In addition to melanoma, skin cancers also include squamous cell carcinomas (SCC) and basal cell carcinomas (BCC). Squamous cell carcinomas arise from dividing keratinocytes of the epidermis and are often recognized by hyperkeratotic crusts or scales or by ulceration in the later stages. Actinic keratosis, a precancerous skin tumor caused by sun exposure, can in some cases turn into SCC, which in invasive cases may metastasize to local nodes and beyond (3). BCCs are derived from keratinocytes (4). BCCs are locally invasive, slow-growing tumors characterized by islands or nests of basal keratinocytes invading the dermis. There are several clinical and histologic subtypes of BCCs. Superficial BCCs are papulosquamous lesions characterized by red, scaly raised plaques.

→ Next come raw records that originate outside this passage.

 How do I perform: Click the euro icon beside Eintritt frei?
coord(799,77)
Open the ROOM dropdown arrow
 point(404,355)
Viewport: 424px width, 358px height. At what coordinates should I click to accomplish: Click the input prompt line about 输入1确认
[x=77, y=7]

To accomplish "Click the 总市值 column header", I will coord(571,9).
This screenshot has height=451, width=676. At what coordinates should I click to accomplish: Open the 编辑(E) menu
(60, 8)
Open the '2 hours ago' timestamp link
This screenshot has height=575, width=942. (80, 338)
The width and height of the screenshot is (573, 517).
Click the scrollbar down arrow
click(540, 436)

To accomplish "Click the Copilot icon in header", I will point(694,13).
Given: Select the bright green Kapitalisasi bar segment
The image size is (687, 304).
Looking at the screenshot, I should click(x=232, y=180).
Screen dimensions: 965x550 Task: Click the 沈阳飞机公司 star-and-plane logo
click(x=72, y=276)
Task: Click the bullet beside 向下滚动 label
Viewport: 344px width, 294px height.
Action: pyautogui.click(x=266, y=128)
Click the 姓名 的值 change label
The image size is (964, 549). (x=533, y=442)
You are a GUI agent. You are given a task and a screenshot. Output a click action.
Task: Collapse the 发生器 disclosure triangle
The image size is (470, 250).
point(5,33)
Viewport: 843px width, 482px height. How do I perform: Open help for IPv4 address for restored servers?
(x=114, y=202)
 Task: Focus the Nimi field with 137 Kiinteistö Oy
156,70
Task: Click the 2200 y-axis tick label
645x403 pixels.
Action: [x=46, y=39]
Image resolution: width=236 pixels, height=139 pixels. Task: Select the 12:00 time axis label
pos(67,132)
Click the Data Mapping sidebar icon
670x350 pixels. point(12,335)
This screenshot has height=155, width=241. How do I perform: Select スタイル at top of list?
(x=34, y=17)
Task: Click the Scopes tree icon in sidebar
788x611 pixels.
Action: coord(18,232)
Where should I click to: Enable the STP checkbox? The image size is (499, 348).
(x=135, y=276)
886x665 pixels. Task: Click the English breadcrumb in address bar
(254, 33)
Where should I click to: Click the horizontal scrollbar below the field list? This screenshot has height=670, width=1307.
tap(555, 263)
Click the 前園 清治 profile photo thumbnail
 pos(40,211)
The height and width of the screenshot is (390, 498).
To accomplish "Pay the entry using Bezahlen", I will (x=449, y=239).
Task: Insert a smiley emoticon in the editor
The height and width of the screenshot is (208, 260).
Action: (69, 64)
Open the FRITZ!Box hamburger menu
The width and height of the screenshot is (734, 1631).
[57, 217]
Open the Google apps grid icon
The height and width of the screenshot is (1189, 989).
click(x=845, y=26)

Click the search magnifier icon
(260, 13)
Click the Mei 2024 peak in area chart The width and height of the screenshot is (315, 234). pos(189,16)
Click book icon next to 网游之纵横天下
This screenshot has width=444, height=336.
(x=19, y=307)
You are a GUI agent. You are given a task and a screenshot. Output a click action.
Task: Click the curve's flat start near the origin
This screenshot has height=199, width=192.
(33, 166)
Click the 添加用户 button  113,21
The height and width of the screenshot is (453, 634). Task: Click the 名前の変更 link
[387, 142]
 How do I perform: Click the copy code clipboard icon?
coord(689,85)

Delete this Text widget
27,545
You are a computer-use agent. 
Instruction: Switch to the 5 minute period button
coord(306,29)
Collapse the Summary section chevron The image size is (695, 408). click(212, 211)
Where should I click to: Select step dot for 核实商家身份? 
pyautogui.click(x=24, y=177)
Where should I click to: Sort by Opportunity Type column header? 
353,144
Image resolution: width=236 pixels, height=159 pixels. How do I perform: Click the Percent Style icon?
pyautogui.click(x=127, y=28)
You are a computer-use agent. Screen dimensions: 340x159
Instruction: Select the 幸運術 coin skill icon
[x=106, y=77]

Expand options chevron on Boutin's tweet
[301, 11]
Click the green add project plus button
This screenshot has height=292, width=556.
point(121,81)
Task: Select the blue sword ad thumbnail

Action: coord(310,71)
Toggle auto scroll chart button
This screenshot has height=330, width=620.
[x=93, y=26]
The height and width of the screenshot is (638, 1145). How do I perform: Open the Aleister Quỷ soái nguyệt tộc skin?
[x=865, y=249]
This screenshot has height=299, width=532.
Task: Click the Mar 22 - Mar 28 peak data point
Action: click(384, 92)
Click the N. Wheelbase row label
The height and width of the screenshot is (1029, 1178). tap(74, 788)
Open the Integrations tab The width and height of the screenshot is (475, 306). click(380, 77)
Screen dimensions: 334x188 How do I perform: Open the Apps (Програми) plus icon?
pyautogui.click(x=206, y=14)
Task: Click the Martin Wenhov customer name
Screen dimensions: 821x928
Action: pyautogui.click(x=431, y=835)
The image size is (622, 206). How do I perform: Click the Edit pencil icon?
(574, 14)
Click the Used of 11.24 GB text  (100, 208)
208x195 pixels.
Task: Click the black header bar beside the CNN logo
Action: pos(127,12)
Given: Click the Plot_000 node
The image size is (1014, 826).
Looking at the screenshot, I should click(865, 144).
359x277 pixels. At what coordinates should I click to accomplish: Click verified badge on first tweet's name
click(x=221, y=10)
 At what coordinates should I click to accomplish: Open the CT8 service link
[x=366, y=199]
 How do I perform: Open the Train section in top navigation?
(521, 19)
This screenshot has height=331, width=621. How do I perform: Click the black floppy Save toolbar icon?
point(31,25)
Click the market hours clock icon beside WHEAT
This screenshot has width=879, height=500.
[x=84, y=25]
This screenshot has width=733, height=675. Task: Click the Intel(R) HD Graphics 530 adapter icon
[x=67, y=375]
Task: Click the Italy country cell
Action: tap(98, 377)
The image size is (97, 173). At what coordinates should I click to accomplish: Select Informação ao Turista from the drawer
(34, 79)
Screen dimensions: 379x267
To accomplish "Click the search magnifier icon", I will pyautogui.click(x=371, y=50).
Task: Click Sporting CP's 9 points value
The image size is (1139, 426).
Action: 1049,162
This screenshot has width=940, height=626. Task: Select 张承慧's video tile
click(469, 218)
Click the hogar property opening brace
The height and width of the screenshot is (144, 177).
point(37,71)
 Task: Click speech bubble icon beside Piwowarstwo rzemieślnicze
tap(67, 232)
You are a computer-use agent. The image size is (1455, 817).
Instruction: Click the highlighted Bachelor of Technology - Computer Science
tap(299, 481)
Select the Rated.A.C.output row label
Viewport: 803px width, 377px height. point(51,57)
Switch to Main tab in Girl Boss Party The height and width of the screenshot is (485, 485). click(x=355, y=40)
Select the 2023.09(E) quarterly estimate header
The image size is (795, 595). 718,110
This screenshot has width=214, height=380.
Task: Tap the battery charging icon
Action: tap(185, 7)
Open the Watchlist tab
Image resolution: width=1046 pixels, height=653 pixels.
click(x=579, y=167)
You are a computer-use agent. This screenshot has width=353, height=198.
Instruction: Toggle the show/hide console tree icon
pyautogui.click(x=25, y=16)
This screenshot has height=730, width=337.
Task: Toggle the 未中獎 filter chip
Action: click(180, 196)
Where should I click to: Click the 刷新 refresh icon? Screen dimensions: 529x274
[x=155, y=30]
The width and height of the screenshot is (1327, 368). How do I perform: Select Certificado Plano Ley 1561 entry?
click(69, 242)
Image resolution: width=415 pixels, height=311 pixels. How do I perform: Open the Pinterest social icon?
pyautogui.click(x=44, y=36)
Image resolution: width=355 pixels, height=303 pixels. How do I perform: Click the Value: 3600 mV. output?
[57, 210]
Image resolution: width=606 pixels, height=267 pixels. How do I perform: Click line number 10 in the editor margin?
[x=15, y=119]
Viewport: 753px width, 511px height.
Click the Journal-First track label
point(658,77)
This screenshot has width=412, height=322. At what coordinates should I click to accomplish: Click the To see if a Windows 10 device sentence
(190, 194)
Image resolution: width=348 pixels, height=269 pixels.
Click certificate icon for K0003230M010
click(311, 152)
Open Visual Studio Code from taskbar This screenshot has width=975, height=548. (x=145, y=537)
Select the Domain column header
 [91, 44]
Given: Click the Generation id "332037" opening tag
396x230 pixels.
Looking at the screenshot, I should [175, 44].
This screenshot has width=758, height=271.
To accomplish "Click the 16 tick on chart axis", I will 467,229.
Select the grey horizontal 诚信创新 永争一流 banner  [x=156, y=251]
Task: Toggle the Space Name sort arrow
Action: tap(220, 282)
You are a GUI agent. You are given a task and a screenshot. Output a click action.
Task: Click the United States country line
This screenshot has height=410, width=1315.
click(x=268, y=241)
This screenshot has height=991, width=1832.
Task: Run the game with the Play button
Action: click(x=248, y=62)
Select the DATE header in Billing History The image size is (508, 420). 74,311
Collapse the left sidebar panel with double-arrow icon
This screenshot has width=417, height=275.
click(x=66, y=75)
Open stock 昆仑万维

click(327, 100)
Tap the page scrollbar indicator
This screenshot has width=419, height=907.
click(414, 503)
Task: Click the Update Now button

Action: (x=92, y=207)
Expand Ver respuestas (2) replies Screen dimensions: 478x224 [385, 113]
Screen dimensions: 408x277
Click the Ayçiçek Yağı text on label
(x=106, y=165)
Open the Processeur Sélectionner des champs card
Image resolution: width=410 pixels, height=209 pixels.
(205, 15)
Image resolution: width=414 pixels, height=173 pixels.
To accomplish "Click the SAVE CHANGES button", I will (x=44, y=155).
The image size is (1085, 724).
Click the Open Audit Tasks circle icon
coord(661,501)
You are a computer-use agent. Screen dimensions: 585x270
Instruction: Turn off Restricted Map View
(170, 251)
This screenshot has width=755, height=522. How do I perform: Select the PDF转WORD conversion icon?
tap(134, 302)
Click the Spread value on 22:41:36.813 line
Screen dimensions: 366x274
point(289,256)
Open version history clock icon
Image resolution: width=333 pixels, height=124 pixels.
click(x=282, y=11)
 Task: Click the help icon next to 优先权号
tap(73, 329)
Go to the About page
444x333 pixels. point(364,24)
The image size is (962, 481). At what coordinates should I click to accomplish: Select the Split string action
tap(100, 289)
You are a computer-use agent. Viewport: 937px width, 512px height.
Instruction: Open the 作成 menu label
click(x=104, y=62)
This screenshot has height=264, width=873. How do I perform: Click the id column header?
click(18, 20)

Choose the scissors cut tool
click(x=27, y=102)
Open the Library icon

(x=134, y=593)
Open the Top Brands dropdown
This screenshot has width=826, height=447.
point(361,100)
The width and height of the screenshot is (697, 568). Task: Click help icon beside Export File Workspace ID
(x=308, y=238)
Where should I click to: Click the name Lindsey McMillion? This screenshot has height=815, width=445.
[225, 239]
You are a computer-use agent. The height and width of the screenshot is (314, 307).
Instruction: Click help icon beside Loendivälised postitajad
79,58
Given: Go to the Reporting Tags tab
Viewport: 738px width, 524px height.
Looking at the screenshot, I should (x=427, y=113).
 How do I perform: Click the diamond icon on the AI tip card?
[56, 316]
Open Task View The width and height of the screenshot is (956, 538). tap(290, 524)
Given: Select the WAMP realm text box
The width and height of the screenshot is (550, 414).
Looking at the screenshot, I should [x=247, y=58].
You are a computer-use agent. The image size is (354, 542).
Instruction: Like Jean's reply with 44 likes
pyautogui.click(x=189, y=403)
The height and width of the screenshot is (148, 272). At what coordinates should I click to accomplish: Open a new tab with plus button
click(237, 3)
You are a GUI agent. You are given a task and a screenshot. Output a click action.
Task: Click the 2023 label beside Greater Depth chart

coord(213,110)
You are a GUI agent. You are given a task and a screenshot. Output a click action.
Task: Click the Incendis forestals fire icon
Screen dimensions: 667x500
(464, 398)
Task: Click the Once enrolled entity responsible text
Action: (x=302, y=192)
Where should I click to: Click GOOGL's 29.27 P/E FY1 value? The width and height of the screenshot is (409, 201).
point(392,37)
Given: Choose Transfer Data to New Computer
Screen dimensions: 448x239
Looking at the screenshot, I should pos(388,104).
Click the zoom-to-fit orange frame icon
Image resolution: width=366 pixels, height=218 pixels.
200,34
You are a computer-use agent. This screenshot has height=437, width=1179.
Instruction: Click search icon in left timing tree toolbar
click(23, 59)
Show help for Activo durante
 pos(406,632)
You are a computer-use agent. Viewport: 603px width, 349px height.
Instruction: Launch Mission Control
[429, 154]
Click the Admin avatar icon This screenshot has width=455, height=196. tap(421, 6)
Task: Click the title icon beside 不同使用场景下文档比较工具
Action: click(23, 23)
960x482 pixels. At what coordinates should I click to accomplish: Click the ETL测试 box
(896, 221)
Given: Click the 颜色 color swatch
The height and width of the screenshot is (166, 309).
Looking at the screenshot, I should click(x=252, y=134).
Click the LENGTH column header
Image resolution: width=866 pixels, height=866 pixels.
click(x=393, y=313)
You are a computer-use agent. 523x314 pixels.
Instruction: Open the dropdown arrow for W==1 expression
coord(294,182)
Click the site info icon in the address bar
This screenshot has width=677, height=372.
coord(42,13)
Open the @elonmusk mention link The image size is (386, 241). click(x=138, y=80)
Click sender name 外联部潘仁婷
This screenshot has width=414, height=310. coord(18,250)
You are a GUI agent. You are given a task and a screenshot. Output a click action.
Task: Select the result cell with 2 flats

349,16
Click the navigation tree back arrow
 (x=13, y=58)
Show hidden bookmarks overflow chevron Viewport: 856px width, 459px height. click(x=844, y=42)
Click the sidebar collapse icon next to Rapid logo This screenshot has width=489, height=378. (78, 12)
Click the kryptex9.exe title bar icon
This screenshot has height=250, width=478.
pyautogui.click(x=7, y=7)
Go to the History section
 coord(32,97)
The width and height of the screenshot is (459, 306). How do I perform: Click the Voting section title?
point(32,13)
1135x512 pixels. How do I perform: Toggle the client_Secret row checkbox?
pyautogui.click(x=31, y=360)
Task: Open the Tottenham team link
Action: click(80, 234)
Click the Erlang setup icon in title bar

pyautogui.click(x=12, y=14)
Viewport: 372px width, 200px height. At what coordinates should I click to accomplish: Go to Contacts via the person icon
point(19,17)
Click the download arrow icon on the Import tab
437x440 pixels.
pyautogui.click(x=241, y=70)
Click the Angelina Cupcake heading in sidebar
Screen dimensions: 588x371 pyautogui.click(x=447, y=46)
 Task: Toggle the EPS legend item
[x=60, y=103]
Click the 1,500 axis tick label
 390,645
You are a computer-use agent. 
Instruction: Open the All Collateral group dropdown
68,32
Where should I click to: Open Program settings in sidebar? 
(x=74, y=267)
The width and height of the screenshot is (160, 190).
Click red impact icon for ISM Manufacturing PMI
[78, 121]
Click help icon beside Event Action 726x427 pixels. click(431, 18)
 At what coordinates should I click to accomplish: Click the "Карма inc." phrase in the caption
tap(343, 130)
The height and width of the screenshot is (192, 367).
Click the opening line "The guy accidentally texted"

Early detection and treatment of skin cancer can significantly improve patient outcomes. In clinical practice, visual examination determines whether a skin lesion is cancerous based on the ABCDE rule (asymmetry, border, color, diameter, and evolution) and the change in the appearance of a mole or pigmented area over a period of time. However, clinical diagnostic sensitivity and specificity vary greatly, depending on the expertise and visual skills of the clinician. Consequently, histopathologic examination of the excised suspicious element still remains the gold standard. However, biopsy is an invasive procedure and leaves a scar at the biopsy site, which otherwise would be unnecessary in the case of benign lesions. Moreover, the removal of every lesion can be unacceptable for patients with large numbers of skin abnormalities, such as in dysplastic nevi syndrome.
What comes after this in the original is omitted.